#### WORK TO BE COMPLETED:
The whole listing, except its pictures, is to be repeated exactly.

···

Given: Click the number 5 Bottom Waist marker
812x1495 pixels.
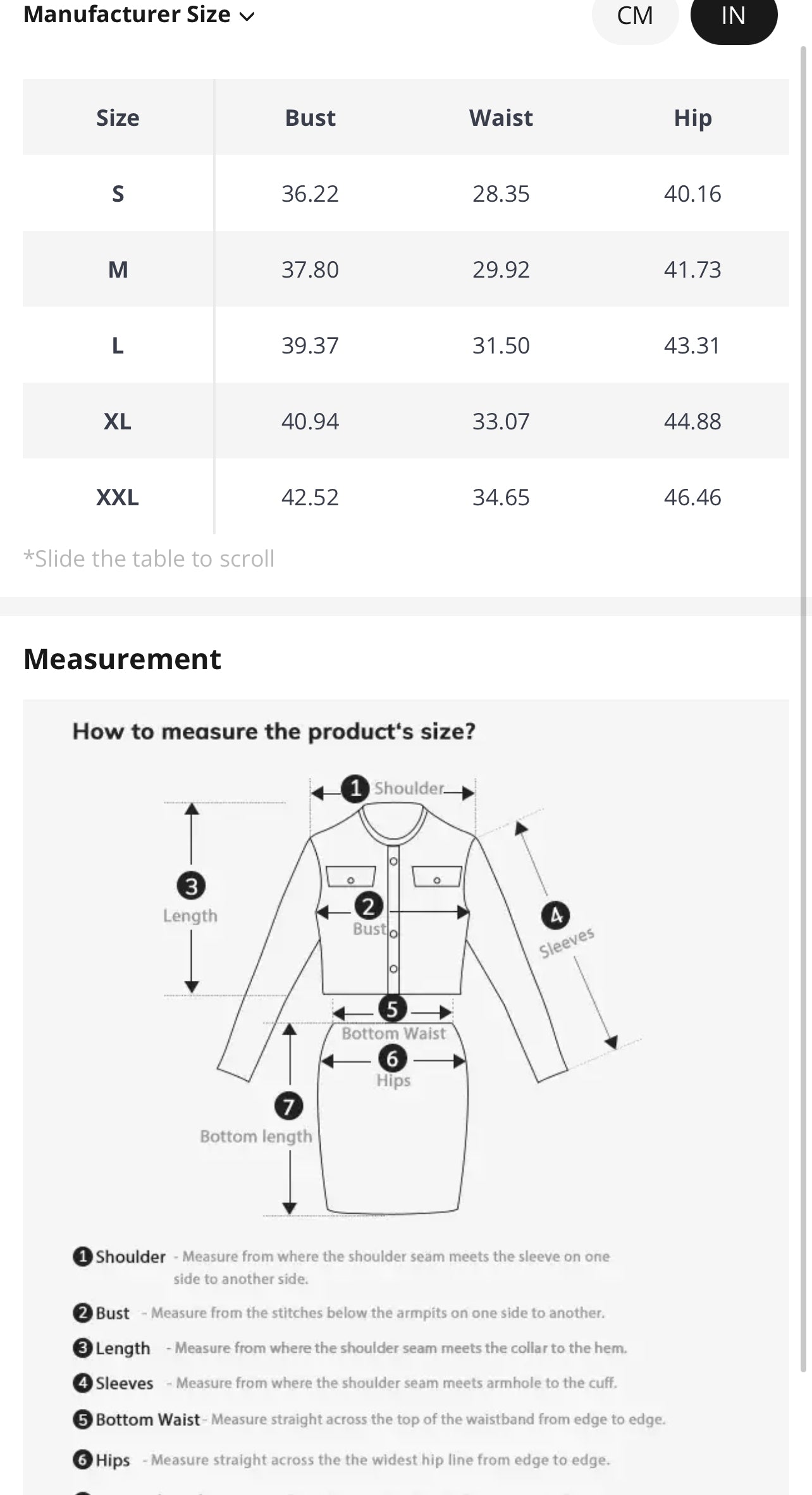Looking at the screenshot, I should [392, 1009].
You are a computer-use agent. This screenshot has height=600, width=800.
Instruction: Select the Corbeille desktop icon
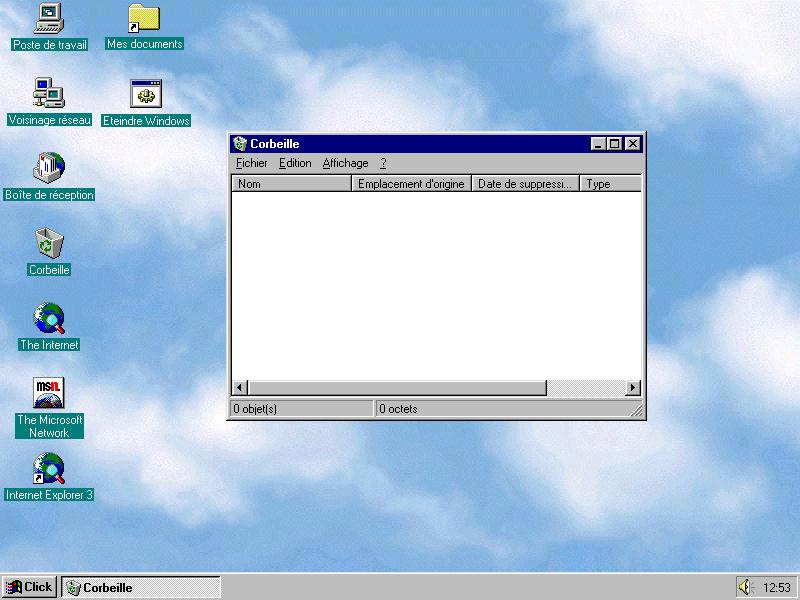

···

#### EXERCISE OUTPUT:
Given: Click the number 5 Bottom Waist marker
812x1495 pixels.
Looking at the screenshot, I should [392, 1009].
You are a computer-use agent. This screenshot has height=600, width=800.
Instruction: Select the Corbeille desktop icon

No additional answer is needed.